• [Exercise] Your reproduction of the entries should be exact and should contain no pictures.

━━━━━━━━

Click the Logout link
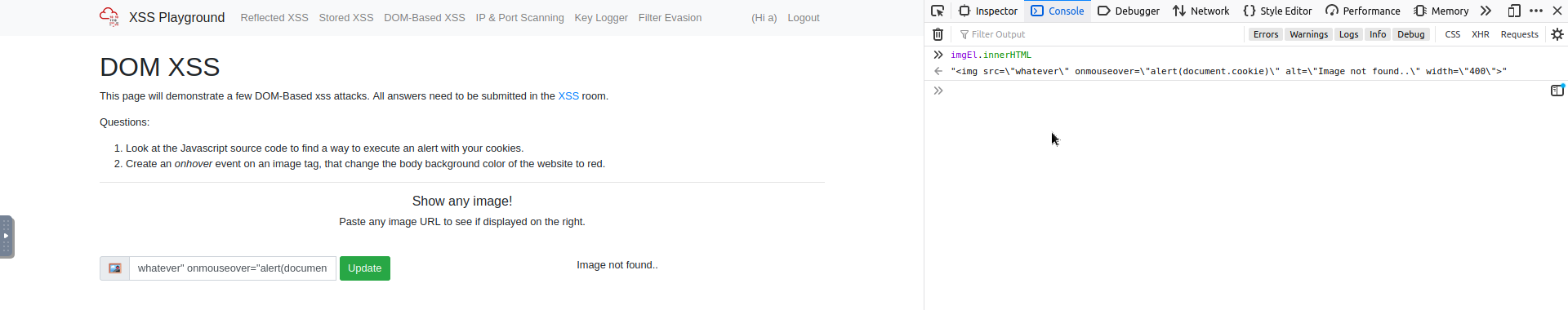The width and height of the screenshot is (1568, 310). 804,17
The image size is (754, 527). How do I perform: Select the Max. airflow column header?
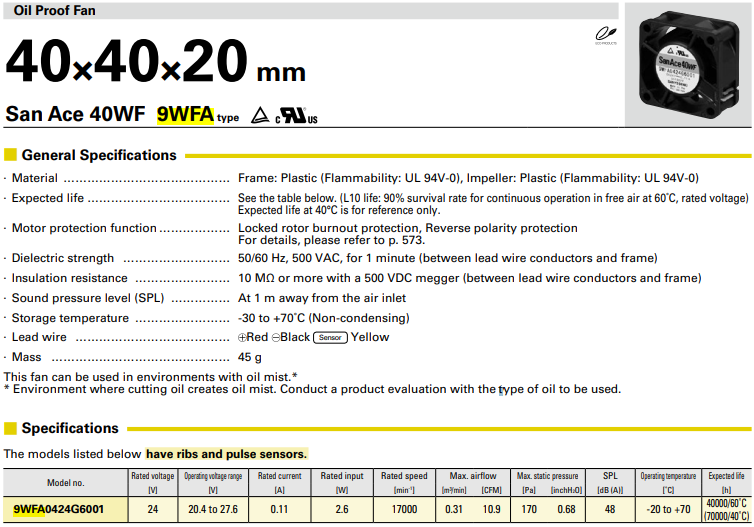point(475,476)
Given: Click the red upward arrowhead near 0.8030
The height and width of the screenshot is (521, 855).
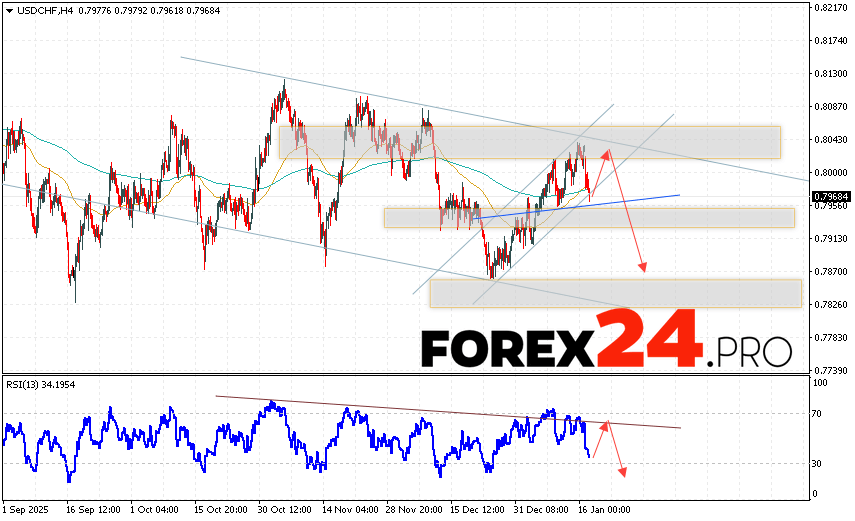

━━━━━━━━

• [Reply to the exercise]
Click the Logout link
The width and height of the screenshot is (1568, 310). 804,17
The image size is (754, 527). How do I perform: Select the Max. airflow column header?
point(475,476)
Given: Click the red upward arrowhead near 0.8030
The height and width of the screenshot is (521, 855).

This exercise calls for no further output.